3 。自分自身このような質問をしたことがあります: "私の目標を達成しようとするには蟻力神、何が問題であることを検出しましたか? "異例の状況では、発生することができるなど、この問題は、お見積もりを書いて計画、食べて、社会や他の環境への影響だけでなく、思考と感情的な傾向は、過去の方法です。それぞれが別々に入れて、すべての問題が発生することができますを示しています。
4 。一度あなたの質問のうちに遭遇するが、自身のために削減したり、体重を維持するための正しい戦略では"特別の事情"を設定してください終了している。
5 。最後に、 "時間の短い期間は、 1回以上、お客様の食生活や運動の計画に戻って来て急いでスケジュールされている"特殊な状況を覚えている。
Linglong曲線は非常に女性の三便宝羨望していますか?自然の不備を補うための任意の方法はありますか? ... ...今すぐあなたができるだけでなく、急な肩、セクシーな腕、胸の強いだけでなく、強力なバックと胃しています!あなたの重さと強さに、この運動の任意の場所で聞くことができますていないが、任意の時間、運動、ほんの少ししかない、または機器。
腕を構築纤秀
坐起ストレート、イスやベンチ、手の中には、お尻の横の椅子に座っています。よりも、足が地面にぴったりとしているクロス右足の(簡単な方法は、お尻や体重に)左足首を入れた。の重さの手に転送するので、便の下にお尻は、ピンのようなヒップ、椅子が、椅子に連絡しないでください。徐々にバックを肘までの腕と体を曲げる。胴直立、肩を小さくして、胸、腕、ストレートが、体を解除するには含まれていませんひじだった。を繰り返し、スイッチング脚五便宝
一般的なエラー
体の下で、腕を上げてみよう。非常に遠く離れた場所に戻るか、またはお尻にもはるかに席を離れて置かから手。これらの過剰な圧力上昇への武器のようになります。
胸部の見事な曲線を作成する
ライブサポート脊椎、膝別途、全体の腰を入れて、足首を肩の下の手を渡り、指を進むと、ひじをまっすぐに引く。クロストレーニング、 freeclimberして、胸までひじ曲げ、床の距離を維持するためには非常に小さい。ダウンした場合、下の場所には体の半分を供給している、呼吸、体を支える、彼の腕を伸ばし反復練習。
一般的なエラー
先頭緩和はVigRx 、脊椎の沈下戻る頸部延伸することができます。

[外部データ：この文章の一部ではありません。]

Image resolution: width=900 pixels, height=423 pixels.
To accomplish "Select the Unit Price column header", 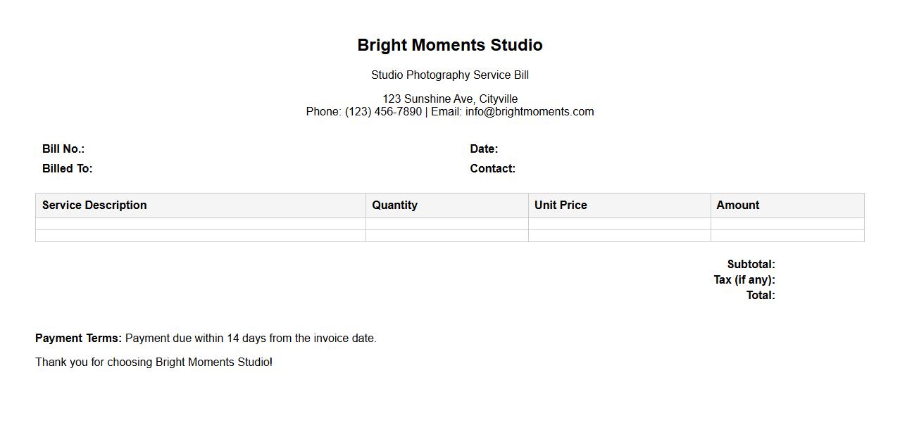I will coord(561,206).
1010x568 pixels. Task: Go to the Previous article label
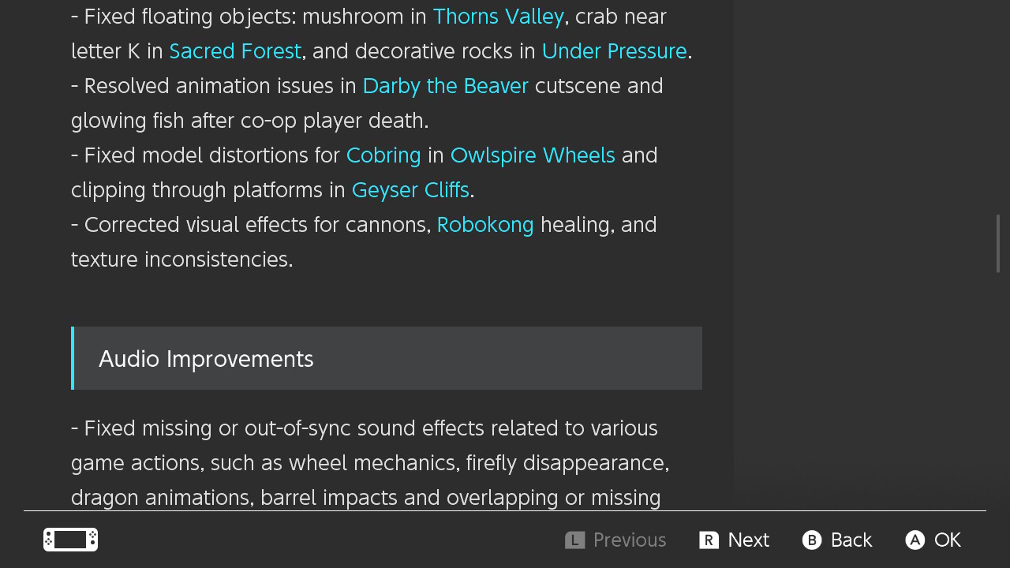click(629, 540)

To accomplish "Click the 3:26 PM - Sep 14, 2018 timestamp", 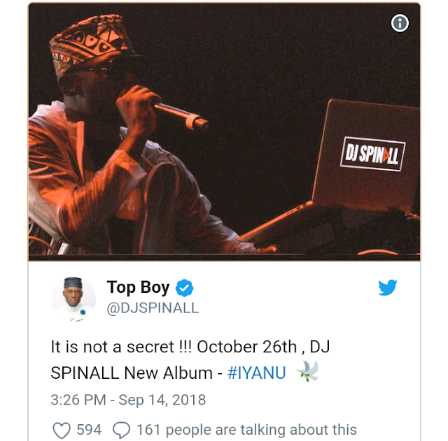I will (x=128, y=400).
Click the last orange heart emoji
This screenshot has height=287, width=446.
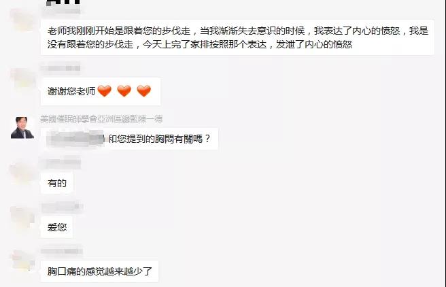click(143, 91)
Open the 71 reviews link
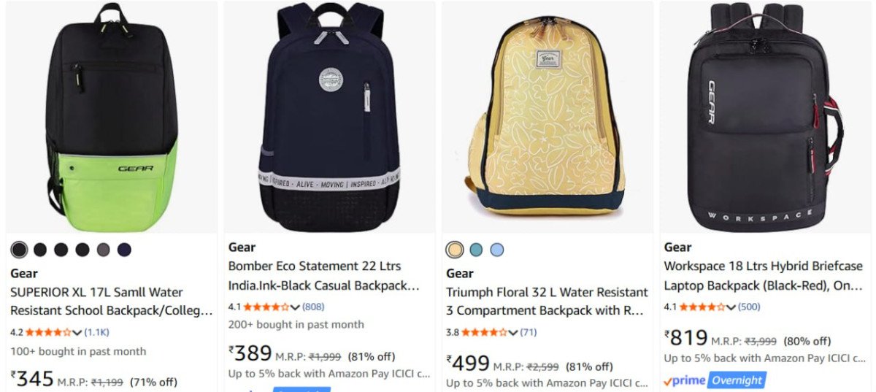The width and height of the screenshot is (876, 392). click(529, 333)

もう1つの共通の誤りを最初に足を置いて弓起背中、腹部の緊張が体尾骨に頭( )を行使すると、全体としての原因となるからです。
滑らかなラインを作成するに戻る
はしごか便高いサジダするのをもっと簡単にすることです。手のひらを地面には、ボード、指を前方に、まっすぐに戻る足と肩、足首のラインに手を入れた。足指で体重は、ひじを曲げ、体を地面にまで胸を閉じます。息をし、彼の腕を伸ばして体を引っ張ってくる。
一般的なエラー
尻が高すぎるので、後ろの下半分の重さを軽減する。簡単に別の負傷ヒップ放得很高、手や肩の負担の増加を
ダンベルは必要ありませんが、このグループは、靴を行う必要もありません巨人倍増、 、 、と長い間ベッドとして、ソファー、カーペットのベンチしているが気の小さな断片を容易にするための研修を開くことができる余地を残す家を出る必要はありません!場合は、筋肉、皮膚をよりなめらか長く維持強化できるようになる。ラッシュは、夏には靓装のビルドを購入してください。
1 。脚を持ち上げる
フォーカスを失う重量:腹部、臀部
フォーカスストレッチ:太もも外側の階段(端に座っているのは、ハードエッジのいす)は、足は地面に分けるためには、階段、エレベーターの脚と尻が高いとの縁をつかむにフラット。 B 、足を近づけて姿勢を維持するために、強制彼の足を一緒に。スタート位置には、足、バックするには下に置く。 5 〜 10回繰り返します。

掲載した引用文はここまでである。